Author, publisher and founder of Fairfield Books
MikeProcter could have been an all-time great of Test cricket. Bowling at speed in his seven Tests, all against Australia, he took 41 wickets at a breathtaking average of 15, and he had a second string of effective off-breaks. As a batter, one of only three men alongside CB Fry and Don Bradman to score six successive first-class centuries, he could turn a match with his powerful, classical hitting.

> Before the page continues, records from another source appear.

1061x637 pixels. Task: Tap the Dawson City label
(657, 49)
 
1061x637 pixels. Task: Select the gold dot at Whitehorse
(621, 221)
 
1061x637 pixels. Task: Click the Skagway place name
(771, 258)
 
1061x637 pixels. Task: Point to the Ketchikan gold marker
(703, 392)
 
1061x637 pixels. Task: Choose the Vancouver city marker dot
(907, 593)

Yet, after the age of 23, with South Africa excluded, he played no Test cricket. Apart from the two seasons of Kerry Packer’s World Series, his stage was the domestic game: in South Africa and England. Some of his contemporaries became infected by bitterness, not always able to motivate themselves for what seemed like county cricket’s relentless treadmill, but that was not in Procter’s nature. He lived life to the full, on and off the field. For 15 summers he was an exciting figure at the heart of Gloucestershire’s cricket, so much so that the county came to be known as Proctershire. As all-round cricketer, captain and inspiration, I doubt if a county has ever had better value from an overseas signing.

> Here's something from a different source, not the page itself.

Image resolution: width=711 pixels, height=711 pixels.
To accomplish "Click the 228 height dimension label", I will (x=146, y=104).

In the summer of 2017, as chairman of a cricket society in Bath, I was asked if I would stage a meeting to raise funds for a charity Mike had set up – the Mike Procter Foundation, supporting children in need at Ottawa School near his home town of Durban. It was a stiflingly hot afternoon, the hottest day of the year, and Mike arrived casually in t-shirt and shorts. It was my job to interview him.